Update readme

01f56f99 · ylvse560 · b706929f · 01f56f99
Commit 01f56f99 authored 4 years ago by ylvse560
--- a/README.md
+++ b/README.md
@@ -5,18 +5,12 @@ This is the git repository for the six labs in the course Multicore and GPU prog
 # Theoretical questions
 ## Lab 1

-* Write a detailed explanation why computation load can be imbalanced and how it
-affects the global performance.
-Hint: What is necessary to compute a black pixel, as opposed to a colored pixel?
-
+### Write a detailed explanation why computation load can be imbalanced and how it affects the global performance.
 For a colored pixel any iteration number between 1 and MAXITER is possible, however for the black pixel MAXITER is always needed.
 In the worst case scenario all the black pixels are assigned to one core, thus making the other cores having to wait for that particular core.
 In this case multithreading would hardly make a difference.

-* Describe a load-balancing method that would help reducing the performance loss
-due to load-imbalance.
-Hint: Observe that the load-balancing method must be valid for any picture computed, not only the default picture.
-
+### Describe a load-balancing method that would help reducing the performance loss due to load-imbalance.
 Each pixel will take an unknown time to compute and therefore it is impossible to allocate thread tasks statically.

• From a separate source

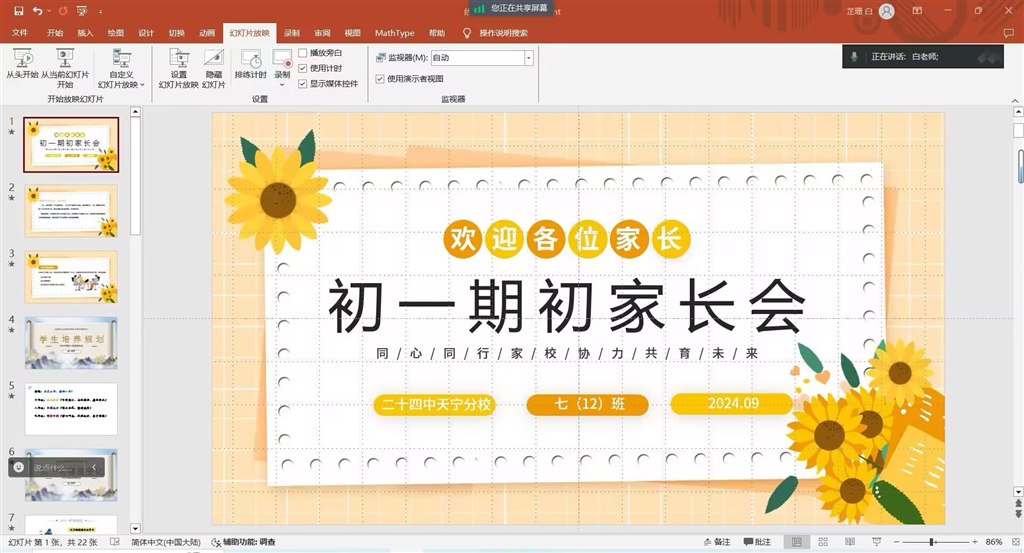
Task: Switch to slide sorter view in status bar
Action: (x=823, y=541)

It must be done dynamically, e.g
 with shared (critical section) or distributed work pool.

@@ -36,40 +30,40 @@ There are three threads and a shared stack. First, thread 0 pops an element but

 ## Lab 3

-#### Question 1.1: Why does SkePU have a "fused" MapReduce when there already are separate Map and Reduce skeletons? Hint: Think about memory access patterns.
+### Why does SkePU have a "fused" MapReduce when there already are separate Map and Reduce skeletons? Hint: Think about memory access patterns.
 If you use Map and Reduce in a fused variant, you only have to access the shared memory vector once, and load each element to the local cache to that processor.

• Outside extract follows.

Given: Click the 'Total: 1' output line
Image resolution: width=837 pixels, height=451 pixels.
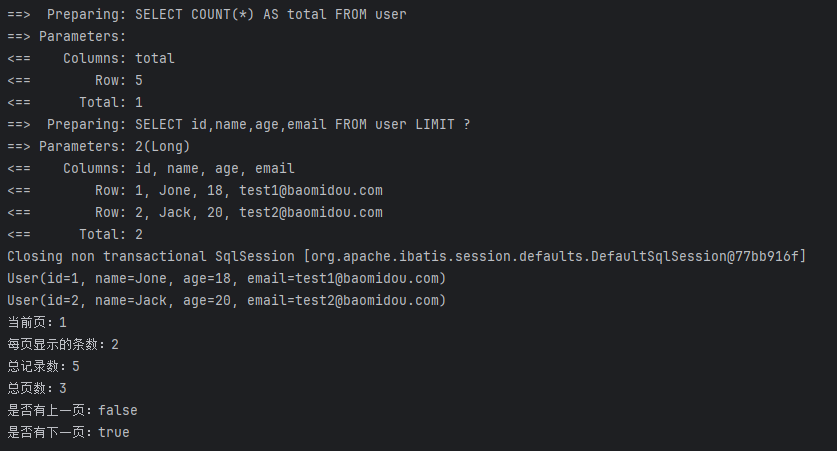Looking at the screenshot, I should [x=75, y=102].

-#### Question 1.2: Is there any practical reason to ever use separate Map and Reduce in sequence?
+### Is there any practical reason to ever use separate Map and Reduce in sequence?
 If you need to use the vector that the Map returns to anything else in the program, this will be necessary.

-#### Question 1.3: Is there a SkePU backend which is always more efficient to use, or does this depend on the problem size?  Why?  Either show with measurements or provide a valid reasoning.
+### Is there a SkePU backend which is always more efficient to use, or does this depend on the problem size?  Why?  Either show with measurements or provide a valid reasoning.
 CPU: Small problems sizes will be faster because the clock frequency of the CPU is faster than the GPU.

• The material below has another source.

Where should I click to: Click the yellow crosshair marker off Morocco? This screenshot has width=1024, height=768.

 GPU: Big problem sizes will be faster because there are many more cores in the GPU. Need big problems parallelizable to make use of the GPU, it takes time to send from CPU to GPU.

-#### Question 1.4: Try measuring the parallel back-ends with measureExecTime exchanged for measureExecTimeIdempotent. This measurement does a "cold run"of the lambda expression before running the proper measurement.  Do you see a difference for some backends, and if so, why?
+### Try measuring the parallel back-ends with measureExecTime exchanged for measureExecTimeIdempotent. This measurement does a "cold run"of the lambda expression before running the proper measurement.  Do you see a difference for some backends, and if so, why?
 The time for combined on the GPU is faster when measuring with measureExecTimeIdempotent. It is almost the same speed as separate.
 Our guess is that the time it takes to move the memory over to the GPU is not measured, only the time for the function is measured.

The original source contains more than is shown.